# Are the thumb trigger style releases better



## jfox (Aug 3, 2008)

Im thinking of going to the two or three finger thumb trigger style release. Ive been using my trusty ol jim fletcher 44 for hunting and target because it is what I am comfortable with. Is there a big advantage to switching or should I stay with what Ive got. I want to start practicing now if Im gonna switch. Thank you for all of your advise in advance.:darkbeer:


----------



## IBOHunt3D (Jun 6, 2006)

I think it really boils down to preference and which release you personally shoot better. I know I shoot a Scott Longhorn 4 with clicker (pure backtension) better than anything else. Some people will like the thumb trigger, and still others will prefer a wrist release. Go with what you shoot best and are the most comfortable shooting. If your current release works for you now, I would personally reccomend using your practice time to further reinforce shot execution, instead of learning a new release. 

Hope that helps
CG


----------



## jfox (Aug 3, 2008)

I would only be switching for indoor and next years 3D. Just trying to pick up a few more 10's and an occasional 12 and maybe an "X" here and there. I would not even think of hunting with one this year. Im guessing it is going to change my ancor point and everything. Ive got a target bow and a hunting rig so I can always play with the target bow now and still have a solid hunting set up.:teeth:Have you always shot a back tension or a some point did you make the change from a wrist style to the back tension, and did you see a diffrense in your shot execution. Thank you for your feedback


----------



## sawtoothscream (Apr 19, 2008)

its all personal preference. i use thumb release for everything. i get a more consistant anchor point without a kisser button using a t handle and it just feels better shooting the my thumb


----------



## TN ARCHER (Jan 31, 2007)

IBOHunt3D said:


> I think it really boils down to preference and which release you personally shoot better. I know I shoot a Scott Longhorn 4 with clicker (pure backtension) better than anything else. Some people will like the thumb trigger, and still others will prefer a wrist release. Go with what you shoot best and are the most comfortable shooting. If your current release works for you now, I would personally reccomend using your practice time to further reinforce shot execution, instead of learning a new release.
> 
> Hope that helps
> CG


This is sound advise ...but.... you knew it was coming. 
You can't help but wonder if you could shoot better with something different. I say watch the classifieds for something that interests you, this way you don't have to pay retail for something that you may not like or shoot well with. 

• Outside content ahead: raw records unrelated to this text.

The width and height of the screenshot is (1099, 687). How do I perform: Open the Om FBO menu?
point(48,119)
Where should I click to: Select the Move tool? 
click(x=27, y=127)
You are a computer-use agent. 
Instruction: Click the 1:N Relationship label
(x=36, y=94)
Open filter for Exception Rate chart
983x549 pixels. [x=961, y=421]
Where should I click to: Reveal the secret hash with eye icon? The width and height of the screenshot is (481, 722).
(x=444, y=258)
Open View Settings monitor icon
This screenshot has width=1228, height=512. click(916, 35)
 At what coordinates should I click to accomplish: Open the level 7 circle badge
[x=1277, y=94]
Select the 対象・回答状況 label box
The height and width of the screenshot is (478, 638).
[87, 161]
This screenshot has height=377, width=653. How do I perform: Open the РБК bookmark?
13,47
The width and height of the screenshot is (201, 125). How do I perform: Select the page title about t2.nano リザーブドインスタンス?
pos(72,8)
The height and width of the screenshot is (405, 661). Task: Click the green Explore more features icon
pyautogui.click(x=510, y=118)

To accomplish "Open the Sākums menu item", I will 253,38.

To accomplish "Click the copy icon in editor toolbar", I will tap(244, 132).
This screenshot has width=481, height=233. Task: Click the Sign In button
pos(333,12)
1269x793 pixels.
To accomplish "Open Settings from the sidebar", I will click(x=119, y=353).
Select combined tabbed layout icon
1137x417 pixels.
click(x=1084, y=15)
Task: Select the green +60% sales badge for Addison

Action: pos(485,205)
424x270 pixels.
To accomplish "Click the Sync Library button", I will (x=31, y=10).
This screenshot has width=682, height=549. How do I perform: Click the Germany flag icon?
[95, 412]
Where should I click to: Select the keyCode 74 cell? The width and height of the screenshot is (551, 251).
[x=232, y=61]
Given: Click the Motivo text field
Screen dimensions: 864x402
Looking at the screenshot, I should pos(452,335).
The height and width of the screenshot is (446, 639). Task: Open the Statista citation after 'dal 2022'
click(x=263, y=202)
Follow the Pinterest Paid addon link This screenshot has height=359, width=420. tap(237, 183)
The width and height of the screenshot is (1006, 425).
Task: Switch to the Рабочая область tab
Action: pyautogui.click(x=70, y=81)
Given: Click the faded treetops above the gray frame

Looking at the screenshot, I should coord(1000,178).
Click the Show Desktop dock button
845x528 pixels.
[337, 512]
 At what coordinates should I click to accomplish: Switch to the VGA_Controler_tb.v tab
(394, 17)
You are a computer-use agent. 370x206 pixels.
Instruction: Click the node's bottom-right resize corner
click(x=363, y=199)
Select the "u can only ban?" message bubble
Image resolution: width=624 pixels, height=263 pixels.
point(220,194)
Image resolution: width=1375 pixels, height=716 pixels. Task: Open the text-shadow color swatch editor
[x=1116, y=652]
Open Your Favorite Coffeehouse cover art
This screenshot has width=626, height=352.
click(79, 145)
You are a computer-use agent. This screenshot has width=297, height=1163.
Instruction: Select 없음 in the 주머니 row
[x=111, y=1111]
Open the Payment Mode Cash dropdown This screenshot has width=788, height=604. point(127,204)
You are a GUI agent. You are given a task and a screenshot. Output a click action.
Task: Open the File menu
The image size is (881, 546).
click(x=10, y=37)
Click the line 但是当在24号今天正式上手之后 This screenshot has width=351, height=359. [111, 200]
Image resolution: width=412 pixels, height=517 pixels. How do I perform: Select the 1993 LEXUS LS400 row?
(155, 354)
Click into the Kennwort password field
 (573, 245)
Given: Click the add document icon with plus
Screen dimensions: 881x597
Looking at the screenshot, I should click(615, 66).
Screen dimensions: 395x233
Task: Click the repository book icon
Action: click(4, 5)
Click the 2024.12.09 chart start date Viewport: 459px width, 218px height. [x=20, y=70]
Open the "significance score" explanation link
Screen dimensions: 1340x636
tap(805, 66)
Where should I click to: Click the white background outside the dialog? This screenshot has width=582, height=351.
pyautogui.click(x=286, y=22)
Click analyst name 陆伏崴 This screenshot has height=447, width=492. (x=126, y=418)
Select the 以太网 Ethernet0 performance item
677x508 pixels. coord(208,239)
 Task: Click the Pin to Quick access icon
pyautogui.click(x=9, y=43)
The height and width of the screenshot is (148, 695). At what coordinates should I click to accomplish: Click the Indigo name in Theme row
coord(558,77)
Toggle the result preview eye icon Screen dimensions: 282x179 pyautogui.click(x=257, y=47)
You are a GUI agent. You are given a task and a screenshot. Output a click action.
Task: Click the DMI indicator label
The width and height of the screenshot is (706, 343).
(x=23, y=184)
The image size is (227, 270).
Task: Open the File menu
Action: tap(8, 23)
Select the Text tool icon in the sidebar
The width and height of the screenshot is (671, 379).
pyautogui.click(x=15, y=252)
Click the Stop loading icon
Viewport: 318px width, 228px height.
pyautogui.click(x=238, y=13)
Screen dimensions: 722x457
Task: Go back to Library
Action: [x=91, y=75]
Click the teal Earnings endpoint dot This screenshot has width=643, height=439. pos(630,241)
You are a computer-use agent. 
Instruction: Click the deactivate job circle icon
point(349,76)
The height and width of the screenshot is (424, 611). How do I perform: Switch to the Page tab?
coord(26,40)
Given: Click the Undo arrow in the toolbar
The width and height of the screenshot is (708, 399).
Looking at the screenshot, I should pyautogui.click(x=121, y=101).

As for my opinion on thumb trigger releases... I personally do not like them...like I said.. personally. I found that if I was having trouble getting the shot to break I would "punch" the thumb barrel...without realizing it. Of course I was shooting one using back tension.

You may shoot one like a pro... never know til you try. The one I used was a Carter Chocolate Addiction. Very nice release... very crisp firing mechanism, has a lot of adjustment too. 

If you buy one buy a higher end one. You know the old saying "you get what you pay for". you can also re coupe more if not all your money back on a higher end release than an "el cheapo"

Good luck!


----------



## IBOHunt3D (Jun 6, 2006)

J,

I learned to shoot about 13 years ago with a wrist release. Actually shot the same release for 8 years. A friend turned me on to back tension releases and I have been shooting the Scott since then. I personally execute much better shots with the BT release. It forces me to really concentrate and my scores are much better. I think the secret is just getting that 100% surprise release. That and 100% concentration. While practicing for 3d with some friends a few weeks ago, we had a shot about 32 yds over a small creek. I knew I had the yardage, but the shot wouldn't fire. Everytime I felt the shot should go, and it didn't, I would let down, regroup, and get it done. Finally got it on the 3rd attempt. Point is, any time you are not 100% focused on your target, you won't shoot as well.

As for your release, try some new things. I tried a few different BT before I settled on the Scott (for a real good time, try shooting a spike style BT release like a carter colby spike). Find what works for you, and go with it. I think concentration and focus are way more important than the type of release you use.

Take it easy
CG


----------



## BigBore56 (Mar 30, 2009)

Buy several different ones...try them...sell them on AT. You won't be out much money, and will find one you like.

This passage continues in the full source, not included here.